De este modo, me quedé en el paro con sesenta y un años. De eso hace poco más de nueve. Y tras dos años en el paro tuve que jubilarme anticipadamente a los sesenta y tres, con cuarenta años cotizados. Pero entonces vino la represalia por parte del entonces Ministerio de Empleo y Seguridad Social, que consideró que no merecía cobrar el cien por cien de la pensión que me habría correspondido de haberme jubilado a los sesenta y cinco años. Lo asumí como un mal menor y me atuve a las consecuencias, que se tradujeron en una reducción del 13% en la pensión.

Y como siempre he sido un iluso, creí que esa reducción solo me afectaría durante los dos años de jubilación anticipada, y que al cumplir los sesenta y cinco pasaría al régimen general. Pues no. Esa penalización ya es de por vida.

Pero yo no fui el único en este país que consideró esta medida injusta, y en septiembre de 2019 una asociación de jubilados presentó en el Congreso de los Diputados una solicitud de “despenalización” para este tipo de jubilación anticipada derivada del cese laboral por causa no imputable a la voluntad del trabajador. No fue hasta el pasado 15 de junio —la típica agilidad de la Administración— que recibí la confirmación de que esta petición había sido trasladada al Excmo. Sr. presidente de la Comisión de Trabajo, Inclusión, Seguridad Social y Migraciones. No sé qué pintan las Migraciones en todo esto, a no ser que nos acaben enviando a todos los firmantes al exilio forzoso.

◆ Datos extraídos ◆
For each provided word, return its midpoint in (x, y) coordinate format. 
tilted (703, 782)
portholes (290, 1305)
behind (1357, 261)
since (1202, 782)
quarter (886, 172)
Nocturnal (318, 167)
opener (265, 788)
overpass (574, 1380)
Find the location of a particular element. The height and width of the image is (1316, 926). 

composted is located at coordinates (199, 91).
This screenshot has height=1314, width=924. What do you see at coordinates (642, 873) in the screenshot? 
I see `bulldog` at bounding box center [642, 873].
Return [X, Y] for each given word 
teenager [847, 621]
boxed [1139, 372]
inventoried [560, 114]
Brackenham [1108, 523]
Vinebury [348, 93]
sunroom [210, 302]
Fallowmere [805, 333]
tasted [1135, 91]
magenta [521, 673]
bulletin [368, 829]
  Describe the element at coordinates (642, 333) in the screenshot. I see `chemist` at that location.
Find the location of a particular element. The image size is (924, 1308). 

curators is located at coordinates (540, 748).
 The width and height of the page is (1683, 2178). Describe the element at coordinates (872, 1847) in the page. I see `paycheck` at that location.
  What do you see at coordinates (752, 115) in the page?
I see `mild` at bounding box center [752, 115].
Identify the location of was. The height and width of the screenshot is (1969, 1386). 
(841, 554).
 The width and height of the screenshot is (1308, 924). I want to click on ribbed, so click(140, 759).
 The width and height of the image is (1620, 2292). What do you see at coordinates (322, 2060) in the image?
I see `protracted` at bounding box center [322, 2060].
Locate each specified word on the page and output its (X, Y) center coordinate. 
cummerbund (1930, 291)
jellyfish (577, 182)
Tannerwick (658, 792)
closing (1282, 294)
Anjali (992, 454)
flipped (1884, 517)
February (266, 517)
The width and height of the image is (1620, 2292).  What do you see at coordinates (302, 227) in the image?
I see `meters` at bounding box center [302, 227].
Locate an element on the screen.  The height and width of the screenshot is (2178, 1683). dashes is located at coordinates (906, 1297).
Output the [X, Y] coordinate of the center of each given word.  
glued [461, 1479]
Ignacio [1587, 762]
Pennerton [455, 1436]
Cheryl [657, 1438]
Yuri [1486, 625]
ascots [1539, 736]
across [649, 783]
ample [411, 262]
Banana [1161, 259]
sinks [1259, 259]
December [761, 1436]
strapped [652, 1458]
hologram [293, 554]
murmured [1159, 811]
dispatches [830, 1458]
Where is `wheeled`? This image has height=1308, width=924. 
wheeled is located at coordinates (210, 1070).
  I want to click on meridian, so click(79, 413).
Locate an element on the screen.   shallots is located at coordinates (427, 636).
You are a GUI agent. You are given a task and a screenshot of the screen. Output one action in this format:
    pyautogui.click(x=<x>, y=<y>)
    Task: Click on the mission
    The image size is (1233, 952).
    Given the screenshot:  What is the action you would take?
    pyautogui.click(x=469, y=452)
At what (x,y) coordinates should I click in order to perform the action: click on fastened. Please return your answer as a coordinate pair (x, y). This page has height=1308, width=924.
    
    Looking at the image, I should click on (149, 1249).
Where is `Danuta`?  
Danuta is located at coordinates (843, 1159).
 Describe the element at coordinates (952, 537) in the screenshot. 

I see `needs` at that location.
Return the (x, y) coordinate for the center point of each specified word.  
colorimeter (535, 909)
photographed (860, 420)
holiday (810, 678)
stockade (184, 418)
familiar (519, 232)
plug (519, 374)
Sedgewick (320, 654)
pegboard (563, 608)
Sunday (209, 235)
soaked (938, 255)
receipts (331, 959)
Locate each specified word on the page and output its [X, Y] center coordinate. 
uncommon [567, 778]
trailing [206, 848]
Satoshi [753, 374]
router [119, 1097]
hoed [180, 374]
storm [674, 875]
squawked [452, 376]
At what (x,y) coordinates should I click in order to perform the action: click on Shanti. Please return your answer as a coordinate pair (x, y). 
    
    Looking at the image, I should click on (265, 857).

◆ Objetivo ◆
Transcriba sin cambios el tramo del texto sobre la penalización por jubilación anticipada que va desde "Pero yo no fui" hasta "al exilio forzoso.", ambos incluidos.

◆ Respuesta esperada ◆
Pero yo no fui el único en este país que consideró esta medida injusta, y en septiembre de 2019 una asociación de jubilados presentó en el Congreso de los Diputados una solicitud de “despenalización” para este tipo de jubilación anticipada derivada del cese laboral por causa no imputable a la voluntad del trabajador. No fue hasta el pasado 15 de junio —la típica agilidad de la Administración— que recibí la confirmación de que esta petición había sido trasladada al Excmo. Sr. presidente de la Comisión de Trabajo, Inclusión, Seguridad Social y Migraciones. No sé qué pintan las Migraciones en todo esto, a no ser que nos acaben enviando a todos los firmantes al exilio forzoso.